Billing information from multiple clouds and on-prem is ingested daily on a common BI platform. Each Cloud Service Provide has a billing API that sends respective attributes in the billing data. So for example, the Azure Billing API identifies Subscription Groups, Resource Groups, Tags, along with the cost; the Google Billing API provides the Project ID, Service, Labels, etc..

Mandatory fields in the tags / labels of our terraform scripts when workloads are deployed make it easy to identify the individual department that incurs the cost. However,we needed to get a granular view of cost allocations to better manage our cloud expenditure and determine the value of our cloud investments. We used the following fields for further breakdown.

These are standard fields in Azure and Google that may or may not be applicable to your organizational needs:

Function Azure Field Google Field
Department Subscription Group Project Name
Team Resource Group Project Name

Pain Points

Allocating costs to specific departments was not sufficient to understand the business value of the cloud investment. The costs rolled up to a department and did not provide deeper insights into the cost drivers.

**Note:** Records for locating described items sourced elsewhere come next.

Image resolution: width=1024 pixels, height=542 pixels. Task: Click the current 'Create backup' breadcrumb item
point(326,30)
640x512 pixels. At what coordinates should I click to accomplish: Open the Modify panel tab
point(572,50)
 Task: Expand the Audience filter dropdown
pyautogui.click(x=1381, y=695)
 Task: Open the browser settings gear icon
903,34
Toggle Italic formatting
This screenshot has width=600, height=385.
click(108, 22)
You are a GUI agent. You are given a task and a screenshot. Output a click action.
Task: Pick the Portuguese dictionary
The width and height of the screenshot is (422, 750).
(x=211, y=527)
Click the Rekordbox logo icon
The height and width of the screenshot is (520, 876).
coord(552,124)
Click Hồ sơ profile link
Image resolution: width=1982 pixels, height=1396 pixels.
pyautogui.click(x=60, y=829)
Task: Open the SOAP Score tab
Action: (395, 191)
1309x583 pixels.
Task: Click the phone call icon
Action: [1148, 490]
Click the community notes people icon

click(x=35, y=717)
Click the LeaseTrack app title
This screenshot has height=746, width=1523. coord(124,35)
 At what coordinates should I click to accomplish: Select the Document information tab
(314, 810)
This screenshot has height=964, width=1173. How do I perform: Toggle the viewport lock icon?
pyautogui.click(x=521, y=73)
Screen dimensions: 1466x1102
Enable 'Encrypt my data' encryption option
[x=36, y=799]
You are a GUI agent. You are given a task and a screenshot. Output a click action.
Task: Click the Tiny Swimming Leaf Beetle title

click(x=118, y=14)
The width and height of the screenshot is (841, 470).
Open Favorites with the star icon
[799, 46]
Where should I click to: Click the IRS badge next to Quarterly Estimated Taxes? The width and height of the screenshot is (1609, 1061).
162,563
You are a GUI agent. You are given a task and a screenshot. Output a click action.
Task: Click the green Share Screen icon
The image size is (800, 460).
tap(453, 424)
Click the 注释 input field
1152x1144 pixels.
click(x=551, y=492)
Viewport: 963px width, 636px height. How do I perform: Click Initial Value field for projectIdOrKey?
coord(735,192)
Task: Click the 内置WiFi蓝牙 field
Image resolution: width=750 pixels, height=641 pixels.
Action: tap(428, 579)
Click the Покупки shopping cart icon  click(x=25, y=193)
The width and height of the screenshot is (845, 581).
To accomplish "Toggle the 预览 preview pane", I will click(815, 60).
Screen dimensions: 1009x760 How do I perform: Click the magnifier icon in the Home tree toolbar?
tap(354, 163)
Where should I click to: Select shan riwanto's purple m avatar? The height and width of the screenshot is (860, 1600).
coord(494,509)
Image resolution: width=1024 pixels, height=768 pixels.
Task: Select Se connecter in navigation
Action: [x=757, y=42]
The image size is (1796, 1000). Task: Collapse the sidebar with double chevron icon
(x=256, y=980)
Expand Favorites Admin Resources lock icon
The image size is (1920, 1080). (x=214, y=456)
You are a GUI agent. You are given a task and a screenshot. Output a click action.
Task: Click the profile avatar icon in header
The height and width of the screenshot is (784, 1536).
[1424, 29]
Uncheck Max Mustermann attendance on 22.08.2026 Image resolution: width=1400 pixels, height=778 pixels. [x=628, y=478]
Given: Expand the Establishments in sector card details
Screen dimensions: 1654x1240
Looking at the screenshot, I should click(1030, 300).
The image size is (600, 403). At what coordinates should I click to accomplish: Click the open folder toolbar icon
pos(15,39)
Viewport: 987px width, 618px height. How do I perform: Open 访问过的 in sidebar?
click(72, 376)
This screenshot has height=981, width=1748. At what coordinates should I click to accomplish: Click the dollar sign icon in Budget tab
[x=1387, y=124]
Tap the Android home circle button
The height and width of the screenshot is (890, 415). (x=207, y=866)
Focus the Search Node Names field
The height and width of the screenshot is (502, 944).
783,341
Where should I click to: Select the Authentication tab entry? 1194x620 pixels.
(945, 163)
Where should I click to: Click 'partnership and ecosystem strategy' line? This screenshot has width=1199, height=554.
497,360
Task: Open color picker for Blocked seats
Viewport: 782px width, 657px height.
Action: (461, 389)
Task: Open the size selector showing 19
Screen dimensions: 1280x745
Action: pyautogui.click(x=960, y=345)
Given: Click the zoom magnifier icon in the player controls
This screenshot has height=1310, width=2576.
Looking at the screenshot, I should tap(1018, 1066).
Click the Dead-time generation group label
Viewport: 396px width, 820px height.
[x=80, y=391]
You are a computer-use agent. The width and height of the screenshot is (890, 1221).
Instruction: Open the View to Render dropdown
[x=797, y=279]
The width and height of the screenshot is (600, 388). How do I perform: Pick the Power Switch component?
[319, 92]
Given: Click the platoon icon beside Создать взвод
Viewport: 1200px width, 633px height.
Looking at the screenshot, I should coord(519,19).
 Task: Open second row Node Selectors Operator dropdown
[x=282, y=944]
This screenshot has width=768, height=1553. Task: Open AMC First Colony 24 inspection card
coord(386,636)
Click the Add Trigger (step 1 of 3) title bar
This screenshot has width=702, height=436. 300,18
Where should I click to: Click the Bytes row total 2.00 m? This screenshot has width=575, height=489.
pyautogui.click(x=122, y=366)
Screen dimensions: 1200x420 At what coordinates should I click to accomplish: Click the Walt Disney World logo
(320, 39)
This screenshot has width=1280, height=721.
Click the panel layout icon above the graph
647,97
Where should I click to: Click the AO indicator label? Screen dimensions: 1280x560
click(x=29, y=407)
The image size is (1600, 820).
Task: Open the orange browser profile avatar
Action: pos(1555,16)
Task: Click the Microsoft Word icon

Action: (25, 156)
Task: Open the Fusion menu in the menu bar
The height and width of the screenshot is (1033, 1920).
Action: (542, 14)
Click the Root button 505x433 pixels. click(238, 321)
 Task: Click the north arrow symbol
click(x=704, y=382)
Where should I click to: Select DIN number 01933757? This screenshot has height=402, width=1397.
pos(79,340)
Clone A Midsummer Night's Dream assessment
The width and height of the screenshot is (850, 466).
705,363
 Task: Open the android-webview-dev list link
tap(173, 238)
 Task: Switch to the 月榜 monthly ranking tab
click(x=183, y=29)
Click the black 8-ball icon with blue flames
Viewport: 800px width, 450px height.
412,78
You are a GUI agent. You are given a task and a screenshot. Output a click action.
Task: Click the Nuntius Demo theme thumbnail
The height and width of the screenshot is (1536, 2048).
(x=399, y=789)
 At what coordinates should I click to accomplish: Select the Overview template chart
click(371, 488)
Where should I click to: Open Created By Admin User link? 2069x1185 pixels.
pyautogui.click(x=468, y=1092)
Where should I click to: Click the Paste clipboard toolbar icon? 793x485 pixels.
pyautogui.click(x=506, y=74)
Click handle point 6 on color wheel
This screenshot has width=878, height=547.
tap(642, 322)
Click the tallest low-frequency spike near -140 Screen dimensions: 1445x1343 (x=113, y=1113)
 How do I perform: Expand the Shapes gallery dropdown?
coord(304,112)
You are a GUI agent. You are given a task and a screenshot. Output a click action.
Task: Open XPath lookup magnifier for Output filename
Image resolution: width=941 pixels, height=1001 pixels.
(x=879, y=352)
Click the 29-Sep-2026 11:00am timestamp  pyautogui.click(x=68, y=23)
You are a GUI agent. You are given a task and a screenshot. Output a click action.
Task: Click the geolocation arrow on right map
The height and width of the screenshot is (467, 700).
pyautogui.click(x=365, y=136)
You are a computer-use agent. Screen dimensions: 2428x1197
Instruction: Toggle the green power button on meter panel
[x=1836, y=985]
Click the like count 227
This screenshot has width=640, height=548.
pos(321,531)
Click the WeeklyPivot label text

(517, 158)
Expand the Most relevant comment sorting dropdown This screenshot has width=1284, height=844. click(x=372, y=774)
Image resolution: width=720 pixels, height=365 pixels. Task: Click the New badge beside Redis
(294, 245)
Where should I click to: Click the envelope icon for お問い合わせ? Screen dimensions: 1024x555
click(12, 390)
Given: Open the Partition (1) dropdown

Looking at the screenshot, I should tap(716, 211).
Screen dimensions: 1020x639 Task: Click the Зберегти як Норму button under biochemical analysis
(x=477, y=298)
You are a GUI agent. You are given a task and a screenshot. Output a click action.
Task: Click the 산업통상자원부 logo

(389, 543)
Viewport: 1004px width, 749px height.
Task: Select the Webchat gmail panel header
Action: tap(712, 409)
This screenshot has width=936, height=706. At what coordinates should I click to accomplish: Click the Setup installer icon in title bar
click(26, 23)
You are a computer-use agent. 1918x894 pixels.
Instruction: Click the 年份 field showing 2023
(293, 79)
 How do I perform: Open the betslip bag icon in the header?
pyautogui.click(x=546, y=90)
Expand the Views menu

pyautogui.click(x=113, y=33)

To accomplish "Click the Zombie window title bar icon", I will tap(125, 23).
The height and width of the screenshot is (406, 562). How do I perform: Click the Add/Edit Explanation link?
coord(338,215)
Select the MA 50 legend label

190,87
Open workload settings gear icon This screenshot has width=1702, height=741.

Secondly, excel sheets used for noting cost allocations had become obsolete. Some of the costs continued to be attributed to projects that did not reflect the changes in the business for these allocations.

Lastly, some teams created their own Power BI reports to slice and dice data in their unique ways and these were not accessible to others in Finance, Procurement, or even within the department. Hence as with many organizations, we faced the challenges of reporting inconsistency.


We needed a single source of truth for cloud financial management and decided to use the BI tool that ingests billing data daily. An additional mapping in the BI system identified the team within the department whose projects incurred the cost. When a new Resource Group or Project is created in Azure or GCP, that line item goes into an “Unassigned” bucket within the Department. It automatically triggers an email alert notification to update the mapping sheet. This way we have been able to account for cloud costs much more accurately.


Cost visibility has also helped us manage our resources more efficiently and augmented the following FinOps capabilities.

  • Cost Allocation:
    • Enabled us to attain 100% accuracy in allocating costs to the right teams.
    • Starting from Jan. 2022, we observed a cost decrease of 58% in our team’s Azure costs and 26% in Google costs.
      • Cost allocation in itself does not reduce expenses; however, vigilant cost oversight contributes to effective cost management.
  • Anomaly management – An alert mechanism notifies us when variation in the predictable cost crosses a certain threshold.
  • Decision and Accountability Structure – Based on the alert notification, the responsible team owner is assigned to do a root cause analysis and determine appropriate next steps.
  • Forecast efficiency and Budgeting – Predictable cloud costs have strengthened our Forecasting ability and they are adjusted monthly. It also provides an insight into the budget requirements as we start planning for the upcoming year.

Next Steps

Currently we are exploring the AI capabilities of the BI tool to automatically provide forecast adjustments so finance teams can use that information in almost real-time. Our organization is additionally aiming to expand these processes to other teams, thereby establishing robust cost allocations and harnessing other capabilities that emerged as a byproduct of this sound approach.